For the Oak Hill parents in the room, there were no disadvantages, but for the Hunters Woods parents, the proposal is far from ideal.
"We have parents that moved their kids [into the GT center]. Now they're being hit with a third boundary change," said Karen Purdy, a parent whose daughter's base school is Floris, but who attends the Hunters Woods GT center. "What we really want is a choice."
Many of the Hunters Woods GT center parents said moving the current third-graders means a third school in three years for their children — second grade at their base school, third grade at Hunters Woods and now fourth grade at Oak Hill. They also said their children would be losing the "specials" offered at Hunters Woods, which is also a magnet school specializing in arts and science. The Hunters Woods GT center parents said they wanted the rising 44 fourth-graders to remain at Hunters Woods.
"WE HAD A HUGE INCREASE in enrollment this year … a majority of which was at the third-grade level," said Chevalier.
Last year, the school system identified 1,913 children for the GT center program — an increase of 519 over last year — in part because of the introduction of the Naglieri Nonverbal Ability Test and the switch to administering the Cognitive Ability Test in second grade instead of first grade.
The Hunters Woods GT center was one of the hardest hit by the increase. The school, which was already undergoing an extensive renovation project, had to create a GT center annex at Dogwood Elementary for five 3rd grades. The students leave their base schools in the morning and from 8:30 a.m.-1:45 p.m. receive instruction in trailers at Dogwood. The students then return to Hunters Woods for so-called "specials," such as music, physical education and science classes.
It is the loss of these specials, including an enhanced science program, the parents cite as one of the reasons they do not want their children to move to Oak Hill. Four 3rd-grade students currently enrolled in the Hunters Woods GT program asked the school-system officials and parents attending the town meeting not to move them, before the parents were broken up into smaller discussion groups.
Katie Turk, Purdy's daughter, said attending the GT center in trailers at Dogwood was hard at first, but now she does not want to leave because all her friends are there. She said she attends five classes: physical education, movement, science, music and art, at Hunters Woods with the rest of the student population. These are classes many of the parents said their children would no longer be able to take if they were moved to Oak Hill.
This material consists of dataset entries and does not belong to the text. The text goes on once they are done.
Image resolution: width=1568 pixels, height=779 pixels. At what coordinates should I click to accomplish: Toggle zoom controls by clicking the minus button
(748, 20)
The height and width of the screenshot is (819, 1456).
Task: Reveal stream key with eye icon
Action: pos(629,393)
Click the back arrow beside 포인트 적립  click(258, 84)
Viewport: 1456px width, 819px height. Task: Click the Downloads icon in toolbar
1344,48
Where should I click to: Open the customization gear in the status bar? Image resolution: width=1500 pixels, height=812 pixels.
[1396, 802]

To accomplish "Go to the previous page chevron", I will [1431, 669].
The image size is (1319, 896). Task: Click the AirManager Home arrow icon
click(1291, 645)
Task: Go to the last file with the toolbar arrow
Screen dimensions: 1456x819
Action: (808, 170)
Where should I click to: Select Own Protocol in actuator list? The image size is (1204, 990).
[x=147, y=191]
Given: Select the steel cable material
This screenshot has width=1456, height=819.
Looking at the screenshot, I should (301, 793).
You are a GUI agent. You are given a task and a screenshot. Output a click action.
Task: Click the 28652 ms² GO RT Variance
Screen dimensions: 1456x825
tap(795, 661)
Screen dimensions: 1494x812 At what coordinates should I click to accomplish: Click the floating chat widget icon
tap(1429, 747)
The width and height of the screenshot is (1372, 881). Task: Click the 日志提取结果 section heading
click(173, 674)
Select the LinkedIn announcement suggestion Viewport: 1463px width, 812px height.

"The county has a lack of parity throughout the county school system. They have special resources that go to the magnet schools," said Barbara Clougherty, an Oak Hill parent. "I thought a magnet school wasn't supposed to be a GT center also. Oak Hill is not a magnet school and would benefit from becoming a magnet school. … I wouldn't want to give it up either."
STEPHEN HOCKETT, principal at Hunters Woods, said he doesn't think the parents' concern stems so much from Hunters Woods’ being a magnet school, but that is a reflection of the staff instead.
"It's a partnership … and because of our programs, our teachers are committed to integrating the arts," Hockett said. "Because we teach a little differently, parents may think that's because of the magnet school. I think it's because we teach a little differently."
Hockett said Hunters Woods is a community school, which serves the immediate boundary area. There is also a lottery, on a space-availability basis, for the parents who want to place their children at Hunters Woods for the magnet program. While the focus of the school is the arts and science, he said the school offers the same basic program as any other elementary school. All students at Hunters Woods — whether they are in the general education program, are there for the magnet program or are there as GT center students — have access to all the programs offered at the school.
As for all elementary schools’ being the same, "You'll find variations at any school," said Paul Regnier, the school-system's Office of Community Relations coordinator. "There is essentially no difference at Hunters Woods than what is at other schools."